The Unfortunate Facts of Life in 2007
Fully 42 percent of all pregnancies everywhere experience a complication during pregnancy and childbirth, and in 8 percent of all pregnancies, the complications are life-threatening. Survival rates depend upon the distance and time women must travel to get skilled medical care. Maternal mortality, defined as the death of a pregnant woman during her pregnancy or within 42 days of pregnancy termination, has dire consequences for the woman’s family, community and country:
- Her other children are much less likely to survive to adulthood;
- Girl children are often pulled from school and required to fill their lost mother’s role in the household;
- Family income and productivity fall, affecting the entire community.
The leading killers are well known: hemorrhage, eclampsia or high blood pressure, unsafe abortion, sepsis or infections, and obstructed labor. The practical solutions are also well known:
- Access to comprehensive reproductive health services, including family planning and abortion-related services;
- Education that informs women and girls about their bodies and gives options in life beyond childbearing;
- Skilled care by nurses, midwives or doctors during pregnancy and childbirth, including emergency services, as well as care for mothers and newborn babies after delivery.
These solutions must come in the context of broad efforts to improve women’s legal rights and economic status.
Special Sessions
As the World Bank annual meeting is set in Washington on Women Deliver weekend, the bank has scheduled a special session on the conference theme, “Invest in Women – It Pays!” Ministers of finance from 32 Women Deliver target countries are being invited to the Oct. 18 special gathering, along with donor governments’ ministers of development cooperation.
The World Bank meeting agenda includes discussion of the findings and recommendations from a Women Deliver background research paper on the economic and social benefits of investments in improved maternal health.

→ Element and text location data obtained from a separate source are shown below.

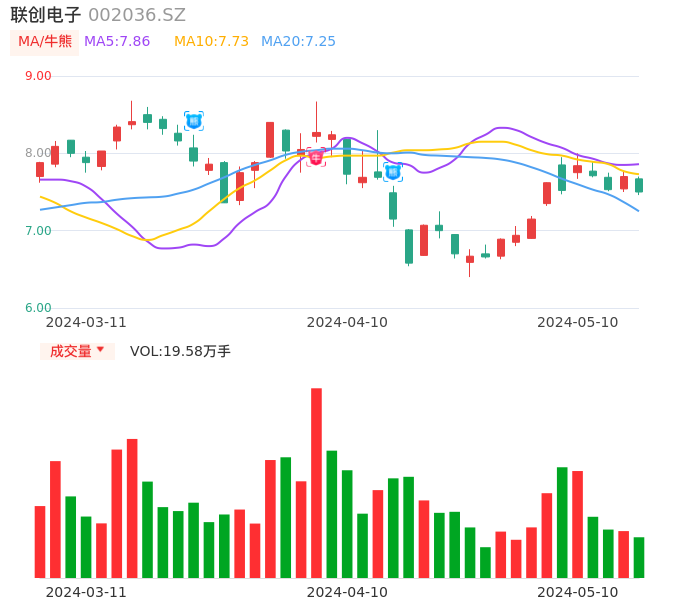Click the 2024-04-10 date under the price chart
The width and height of the screenshot is (686, 606).
pyautogui.click(x=347, y=322)
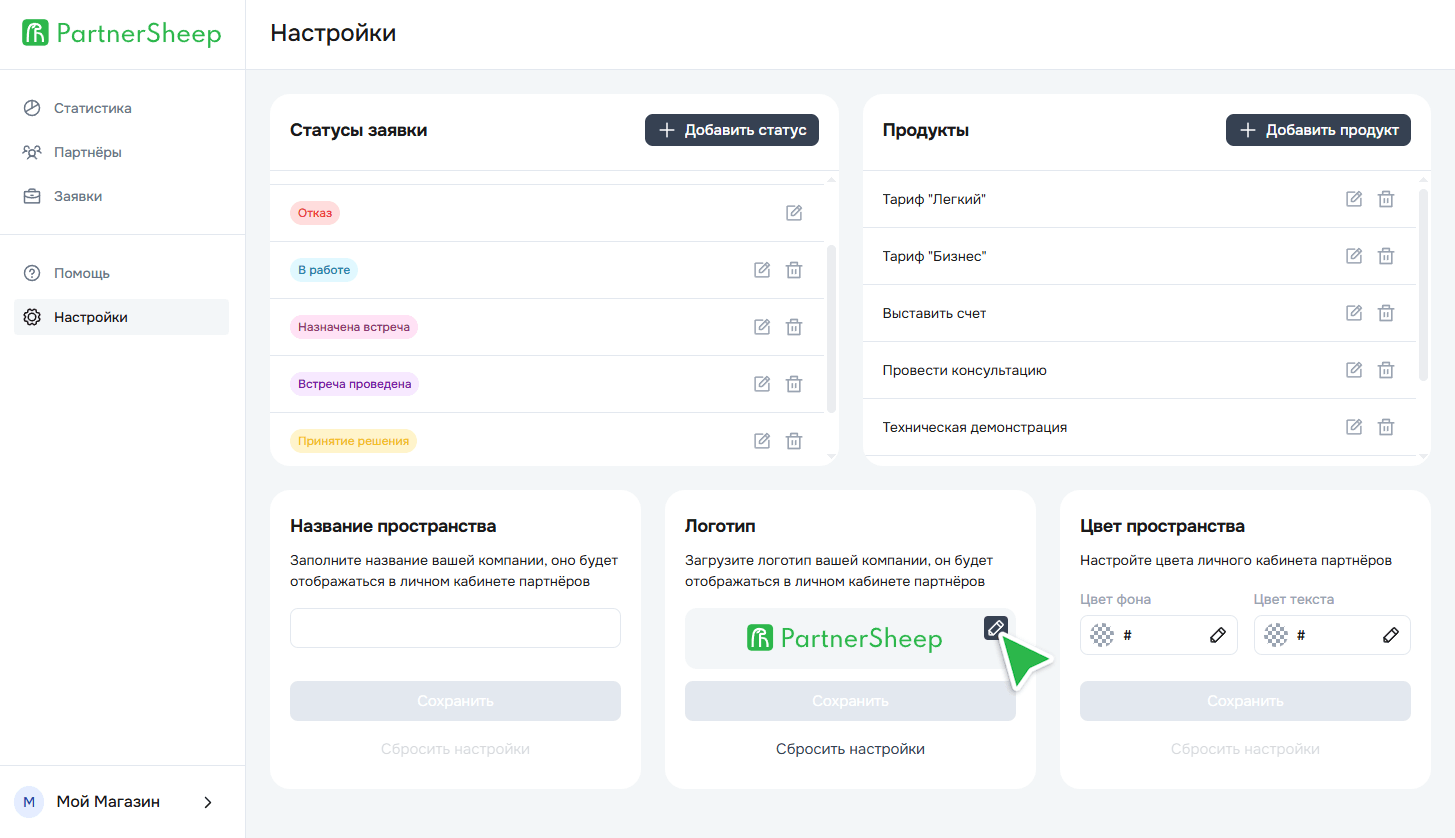Delete the "Техническая демонстрация" product

pyautogui.click(x=1386, y=427)
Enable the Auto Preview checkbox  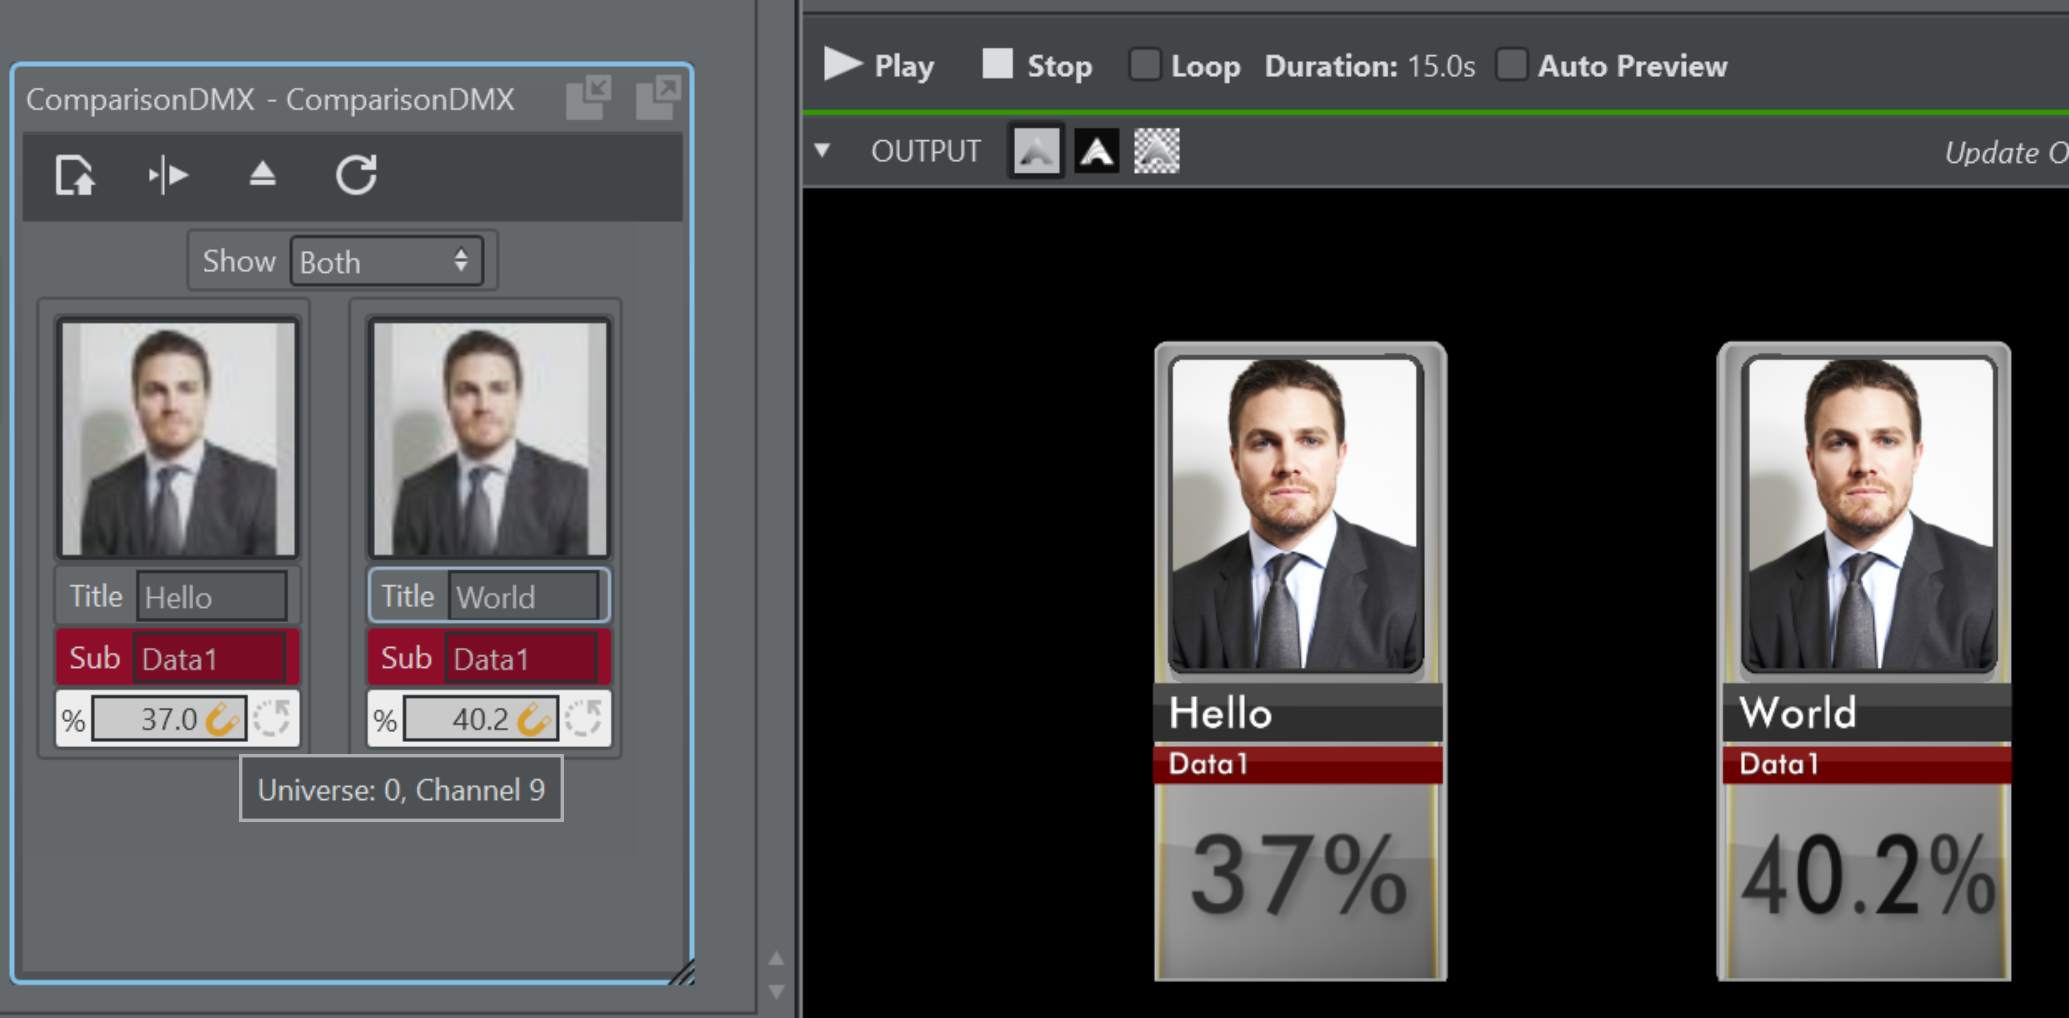point(1512,66)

The conference core planning group includes UNFPA, the UN Population Fund; UNICEF, the UN Children’s Fund; the World Bank; WHO, the World Health Organization; the UK’s Department for International Development (DFID); the Dutch Ministry of Foreign Affairs; the Norwegian Agency for Development Cooperation (NORAD); the Swedish International Development Cooperation Agency (Sida); Family Care International; the International Planned Parenthood Federation (IPPF); Save the Children; and The Partnership for Maternal, Newborn & Child Health.
The organizing committee includes more than 40 non-governmental organizations or NGOs. Family Care International serves as the organizing partner.